A pandemia de COVID-19 evidenciou uma crise silenciosa entre jornalistas: a deterioração da saúde mental destes profissionais, constatada por várias pesquisas realizadas por organizações ao redor do mundo nos últimos dois anos. Na América Latina, iniciativas em curso buscam avaliar a saúde mental de jornaistas e ajudá-los a cultivar o bem-estar emocional em um contexto adverso que, além da pandemia, conta com desinformação generalizada e violência e hostilidade contra os profissionais.

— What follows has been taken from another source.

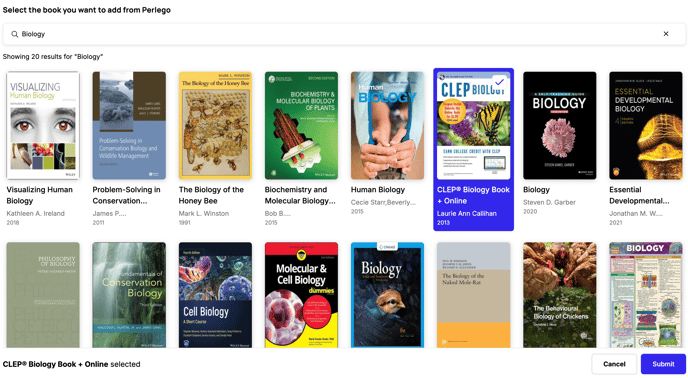Select Fundamentals of Conservation Biology cover
The width and height of the screenshot is (688, 378).
(129, 295)
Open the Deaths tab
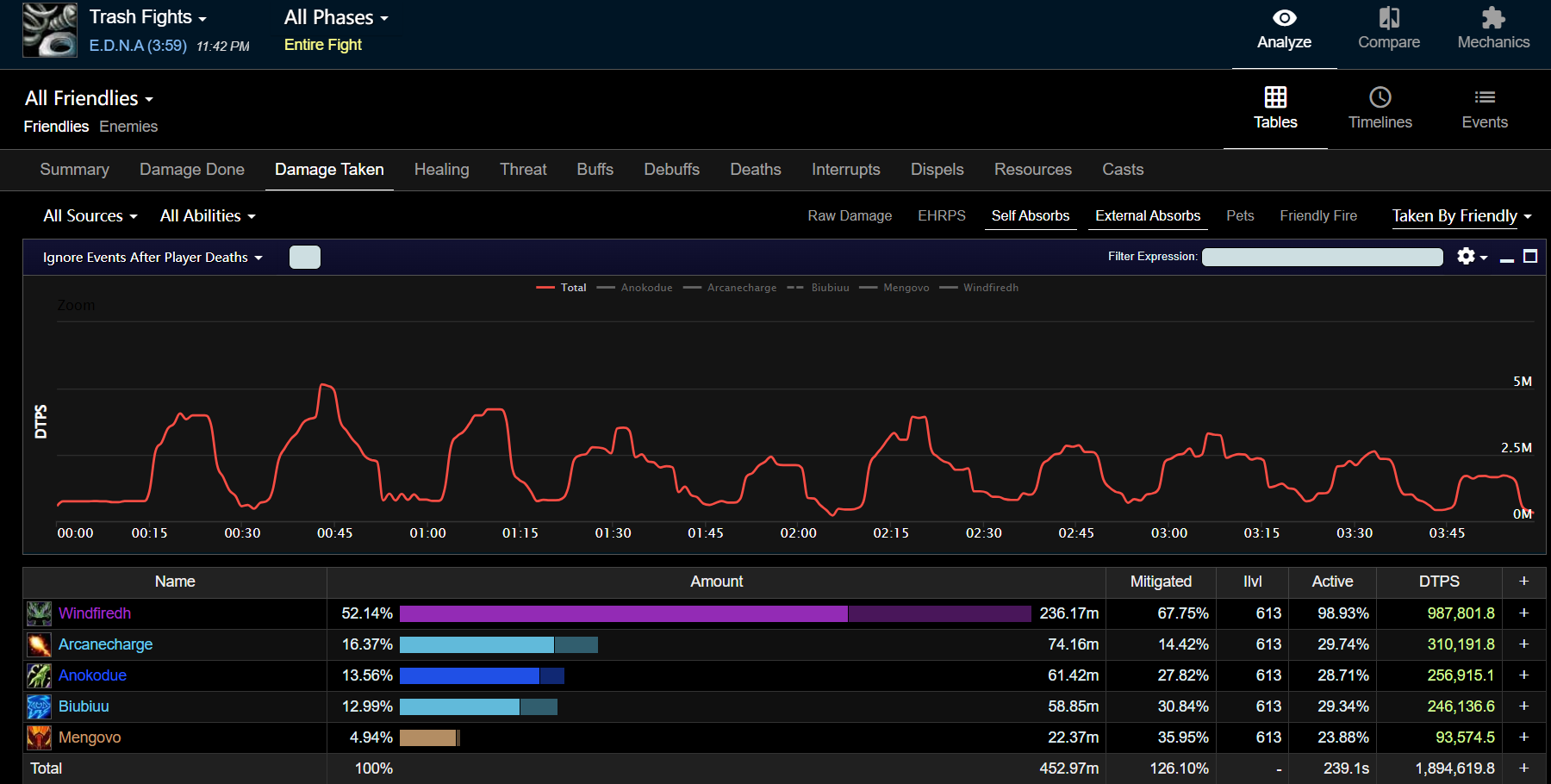The height and width of the screenshot is (784, 1551). click(x=755, y=170)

No Brasil, o curso online e gratuito “Jornalistas e saúde mental: como encontrar o equilíbrio” começa no dia 30 de maio e terá cinco aulas ao vivo em português, cuja gravação permanecerá disponível para quem não puder acompanhar as transmissões. O curso é parte de um projeto das organizações Redes Cordiais e Instituto de Tecnologia e Sociedade do Rio (ITS Rio) que se dedica a este tema em outras duas frentes: a publicação “Está tudo bem? Guia básico de saúde mental para jornalistas”, disponível online em português, e a realização de reuniões com gestores de meios de comunicação com o objetivo de sensibilizá-los para este problema.
Katia Brembatti, coordenadora do projeto no Redes Cordiais, disse à LatAm Journalism Review (LJR) que a iniciativa surgiu a partir da “percepção de que essa categoria vem adoecendo silenciosamente”.

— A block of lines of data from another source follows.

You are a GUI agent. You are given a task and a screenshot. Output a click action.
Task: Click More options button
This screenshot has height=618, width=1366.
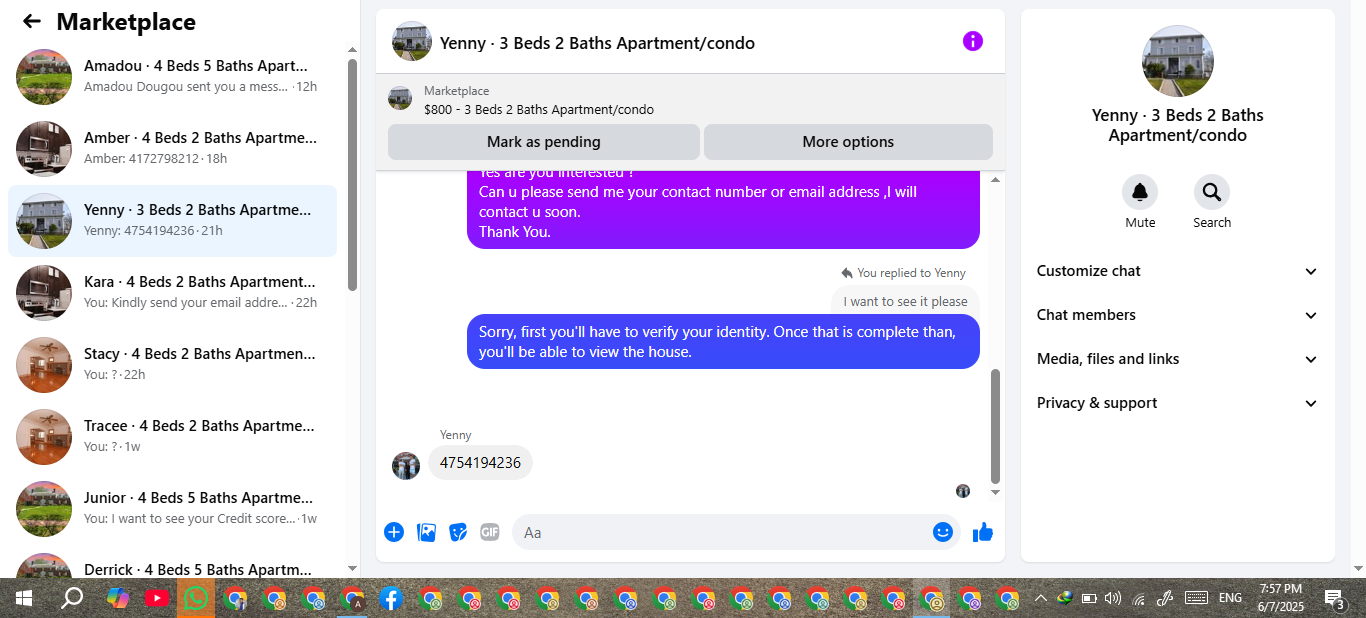point(848,142)
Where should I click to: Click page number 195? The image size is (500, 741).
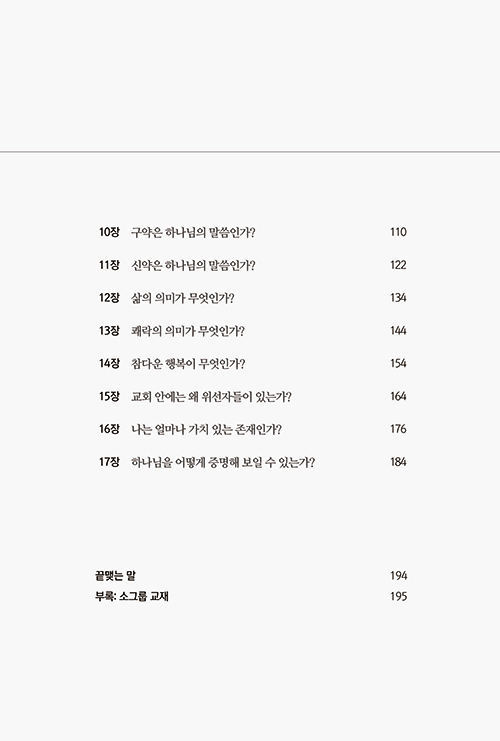[x=399, y=596]
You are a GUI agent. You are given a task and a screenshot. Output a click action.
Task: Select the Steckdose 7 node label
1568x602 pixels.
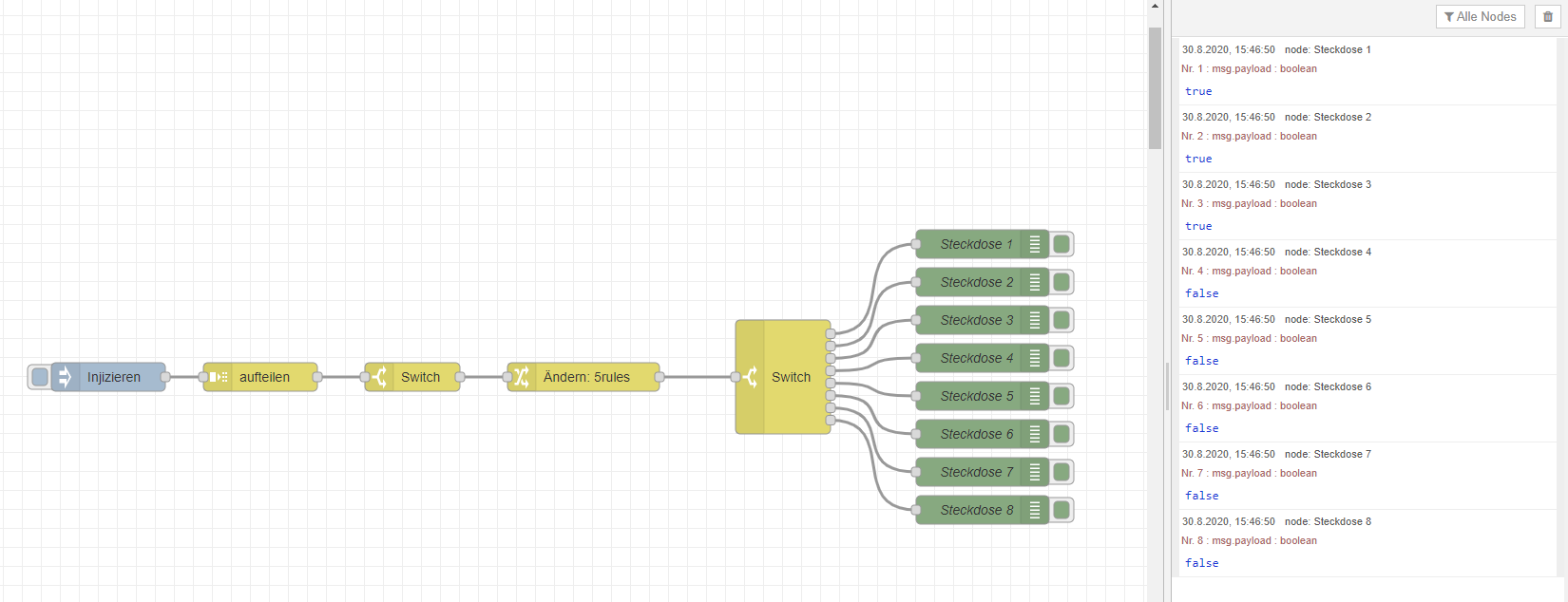977,472
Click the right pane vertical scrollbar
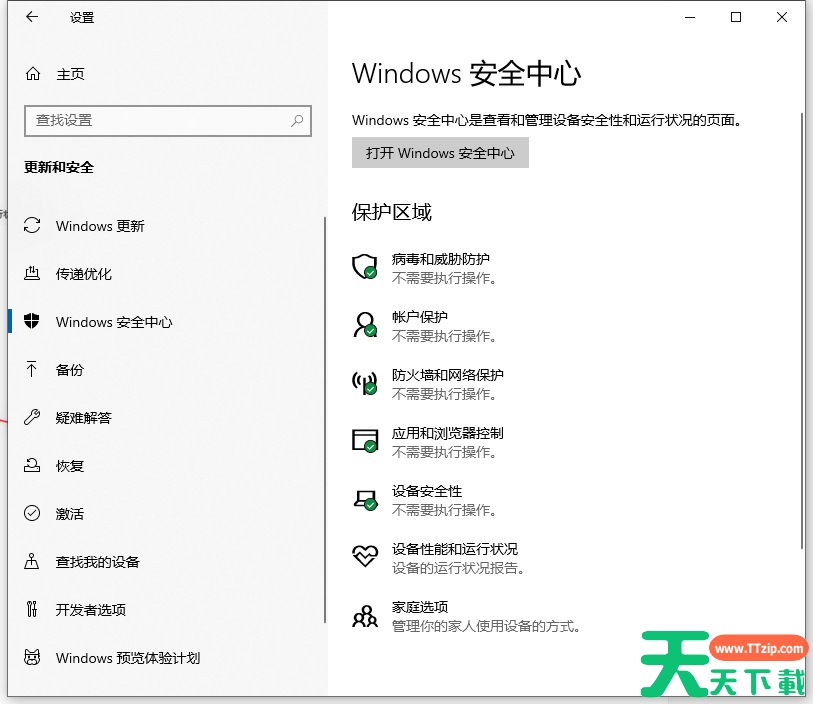813x704 pixels. click(803, 330)
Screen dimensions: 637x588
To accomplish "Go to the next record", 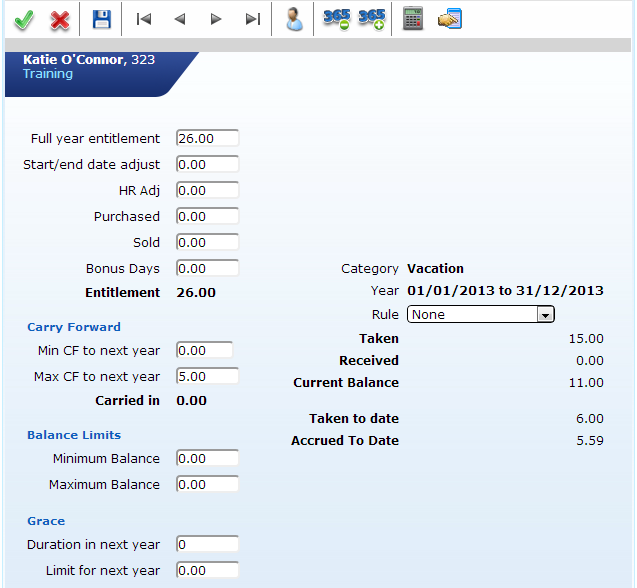I will click(216, 19).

“A saúde mental do jornalista afeta diretamente a qualidade da informação, e portanto afeta toda a sociedade, porque um jornalista doente não consegue reportar aquilo que é importante para a sociedade de forma adequada”, disse Brembatti. O sofrimento emocional também impacta o trabalho dos jornalistas quando estes praticam autocensura, evitando determinados temas ou coberturas para se preservar, observou Brembatti.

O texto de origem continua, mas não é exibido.